Stored data:
---

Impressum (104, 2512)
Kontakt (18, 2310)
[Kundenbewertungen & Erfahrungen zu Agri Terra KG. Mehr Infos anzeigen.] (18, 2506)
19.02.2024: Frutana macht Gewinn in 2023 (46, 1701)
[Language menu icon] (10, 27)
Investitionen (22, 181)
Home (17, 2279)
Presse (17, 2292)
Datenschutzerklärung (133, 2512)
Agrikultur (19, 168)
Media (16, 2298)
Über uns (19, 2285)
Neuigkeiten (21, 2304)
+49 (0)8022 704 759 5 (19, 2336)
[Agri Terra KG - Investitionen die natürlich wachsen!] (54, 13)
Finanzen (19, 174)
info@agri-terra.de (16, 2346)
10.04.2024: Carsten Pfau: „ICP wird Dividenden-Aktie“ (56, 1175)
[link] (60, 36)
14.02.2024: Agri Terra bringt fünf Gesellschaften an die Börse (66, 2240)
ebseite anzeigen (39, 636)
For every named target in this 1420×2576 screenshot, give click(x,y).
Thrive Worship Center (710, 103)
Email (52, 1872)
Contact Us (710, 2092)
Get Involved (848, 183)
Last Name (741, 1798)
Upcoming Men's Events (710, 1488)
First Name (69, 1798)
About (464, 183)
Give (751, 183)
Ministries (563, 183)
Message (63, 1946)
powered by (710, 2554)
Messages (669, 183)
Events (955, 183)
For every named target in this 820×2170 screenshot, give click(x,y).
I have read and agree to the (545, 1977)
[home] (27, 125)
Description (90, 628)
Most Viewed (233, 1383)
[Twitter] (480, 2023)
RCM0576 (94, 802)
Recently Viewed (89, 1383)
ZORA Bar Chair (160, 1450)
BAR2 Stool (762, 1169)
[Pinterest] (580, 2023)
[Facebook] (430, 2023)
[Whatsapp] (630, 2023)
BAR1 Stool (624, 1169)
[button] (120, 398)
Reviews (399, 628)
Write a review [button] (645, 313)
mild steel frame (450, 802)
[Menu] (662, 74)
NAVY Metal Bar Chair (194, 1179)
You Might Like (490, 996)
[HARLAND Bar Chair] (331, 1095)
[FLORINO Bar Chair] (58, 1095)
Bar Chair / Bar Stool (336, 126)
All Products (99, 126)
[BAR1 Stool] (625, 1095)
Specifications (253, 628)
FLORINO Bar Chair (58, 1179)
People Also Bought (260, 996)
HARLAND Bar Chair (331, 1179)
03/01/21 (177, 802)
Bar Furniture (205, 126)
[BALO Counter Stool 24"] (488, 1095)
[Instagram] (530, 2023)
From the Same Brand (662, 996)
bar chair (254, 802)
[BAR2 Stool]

---

Beginning at the opening line of the data, transcribe each line exactly until you reach the line with "Datenschutzerklärung (133, 2512)", which you also include, and go no further.

Impressum (104, 2512)
Kontakt (18, 2310)
[Kundenbewertungen & Erfahrungen zu Agri Terra KG. Mehr Infos anzeigen.] (18, 2506)
19.02.2024: Frutana macht Gewinn in 2023 (46, 1701)
[Language menu icon] (10, 27)
Investitionen (22, 181)
Home (17, 2279)
Presse (17, 2292)
Datenschutzerklärung (133, 2512)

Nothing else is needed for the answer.